What is needed → In every one of the records below, replace "Locate an element on the screen" with "Find an element on the screen" and keep everything else the same.

Material for the task →
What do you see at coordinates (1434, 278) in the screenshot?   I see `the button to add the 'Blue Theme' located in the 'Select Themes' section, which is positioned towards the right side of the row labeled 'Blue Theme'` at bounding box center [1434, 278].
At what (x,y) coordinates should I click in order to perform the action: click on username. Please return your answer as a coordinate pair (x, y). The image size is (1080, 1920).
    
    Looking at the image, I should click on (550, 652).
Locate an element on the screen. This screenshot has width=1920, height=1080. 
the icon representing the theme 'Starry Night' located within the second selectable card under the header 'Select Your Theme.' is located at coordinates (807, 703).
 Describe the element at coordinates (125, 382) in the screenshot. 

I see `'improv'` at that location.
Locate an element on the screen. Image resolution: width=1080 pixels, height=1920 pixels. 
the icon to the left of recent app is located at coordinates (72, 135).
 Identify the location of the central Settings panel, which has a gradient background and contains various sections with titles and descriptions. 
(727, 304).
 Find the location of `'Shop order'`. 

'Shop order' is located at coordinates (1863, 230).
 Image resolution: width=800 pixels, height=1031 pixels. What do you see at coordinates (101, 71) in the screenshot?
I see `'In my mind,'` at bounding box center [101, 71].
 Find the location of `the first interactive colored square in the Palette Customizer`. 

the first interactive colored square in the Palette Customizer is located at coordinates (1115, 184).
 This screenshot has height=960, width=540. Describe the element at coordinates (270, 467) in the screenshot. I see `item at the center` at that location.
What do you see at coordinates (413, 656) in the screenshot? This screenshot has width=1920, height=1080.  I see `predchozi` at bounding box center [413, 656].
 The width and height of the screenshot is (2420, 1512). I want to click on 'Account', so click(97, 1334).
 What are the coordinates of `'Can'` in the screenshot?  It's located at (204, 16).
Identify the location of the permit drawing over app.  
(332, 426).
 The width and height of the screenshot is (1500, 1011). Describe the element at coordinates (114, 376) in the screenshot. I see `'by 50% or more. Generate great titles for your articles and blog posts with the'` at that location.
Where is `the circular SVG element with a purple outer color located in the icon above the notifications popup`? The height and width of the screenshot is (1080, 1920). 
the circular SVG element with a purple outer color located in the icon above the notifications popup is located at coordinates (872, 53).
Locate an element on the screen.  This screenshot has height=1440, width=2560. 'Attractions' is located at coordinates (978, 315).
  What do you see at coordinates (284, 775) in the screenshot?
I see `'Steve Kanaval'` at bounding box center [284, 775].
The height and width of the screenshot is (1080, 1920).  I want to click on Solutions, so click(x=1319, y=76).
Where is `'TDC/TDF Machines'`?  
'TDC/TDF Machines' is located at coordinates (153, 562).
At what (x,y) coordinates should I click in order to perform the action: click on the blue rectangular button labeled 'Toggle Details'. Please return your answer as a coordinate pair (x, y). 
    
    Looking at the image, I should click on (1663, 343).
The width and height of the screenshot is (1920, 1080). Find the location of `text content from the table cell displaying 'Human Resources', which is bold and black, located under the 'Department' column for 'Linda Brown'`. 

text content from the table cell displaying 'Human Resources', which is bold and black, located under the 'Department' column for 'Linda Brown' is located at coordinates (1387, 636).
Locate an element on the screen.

Solution →
What do you see at coordinates (1434, 278) in the screenshot?   I see `the button to add the 'Blue Theme' located in the 'Select Themes' section, which is positioned towards the right side of the row labeled 'Blue Theme'` at bounding box center [1434, 278].
At what (x,y) coordinates should I click in order to perform the action: click on username. Please return your answer as a coordinate pair (x, y). The image size is (1080, 1920).
    
    Looking at the image, I should click on (550, 652).
Find an element on the screen. This screenshot has width=1920, height=1080. 
the icon representing the theme 'Starry Night' located within the second selectable card under the header 'Select Your Theme.' is located at coordinates (807, 703).
 Describe the element at coordinates (125, 382) in the screenshot. 

I see `'improv'` at that location.
Find an element on the screen. Image resolution: width=1080 pixels, height=1920 pixels. 
the icon to the left of recent app is located at coordinates (72, 135).
 Identify the location of the central Settings panel, which has a gradient background and contains various sections with titles and descriptions. 
(727, 304).
 Find the location of `'Shop order'`. 

'Shop order' is located at coordinates (1863, 230).
 Image resolution: width=800 pixels, height=1031 pixels. What do you see at coordinates (101, 71) in the screenshot?
I see `'In my mind,'` at bounding box center [101, 71].
 Find the location of `the first interactive colored square in the Palette Customizer`. 

the first interactive colored square in the Palette Customizer is located at coordinates (1115, 184).
 This screenshot has height=960, width=540. Describe the element at coordinates (270, 467) in the screenshot. I see `item at the center` at that location.
What do you see at coordinates (413, 656) in the screenshot? This screenshot has width=1920, height=1080.  I see `predchozi` at bounding box center [413, 656].
 The width and height of the screenshot is (2420, 1512). I want to click on 'Account', so click(97, 1334).
 What are the coordinates of `'Can'` in the screenshot?  It's located at (204, 16).
Identify the location of the permit drawing over app.  
(332, 426).
 The width and height of the screenshot is (1500, 1011). Describe the element at coordinates (114, 376) in the screenshot. I see `'by 50% or more. Generate great titles for your articles and blog posts with the'` at that location.
Where is `the circular SVG element with a purple outer color located in the icon above the notifications popup`? The height and width of the screenshot is (1080, 1920). 
the circular SVG element with a purple outer color located in the icon above the notifications popup is located at coordinates (872, 53).
Find an element on the screen.  This screenshot has height=1440, width=2560. 'Attractions' is located at coordinates (978, 315).
  What do you see at coordinates (284, 775) in the screenshot?
I see `'Steve Kanaval'` at bounding box center [284, 775].
The height and width of the screenshot is (1080, 1920).  I want to click on Solutions, so click(x=1319, y=76).
Where is `'TDC/TDF Machines'`?  
'TDC/TDF Machines' is located at coordinates (153, 562).
At what (x,y) coordinates should I click in order to perform the action: click on the blue rectangular button labeled 'Toggle Details'. Please return your answer as a coordinate pair (x, y). 
    
    Looking at the image, I should click on (1663, 343).
The width and height of the screenshot is (1920, 1080). Find the location of `text content from the table cell displaying 'Human Resources', which is bold and black, located under the 'Department' column for 'Linda Brown'`. 

text content from the table cell displaying 'Human Resources', which is bold and black, located under the 'Department' column for 'Linda Brown' is located at coordinates (1387, 636).
Find an element on the screen.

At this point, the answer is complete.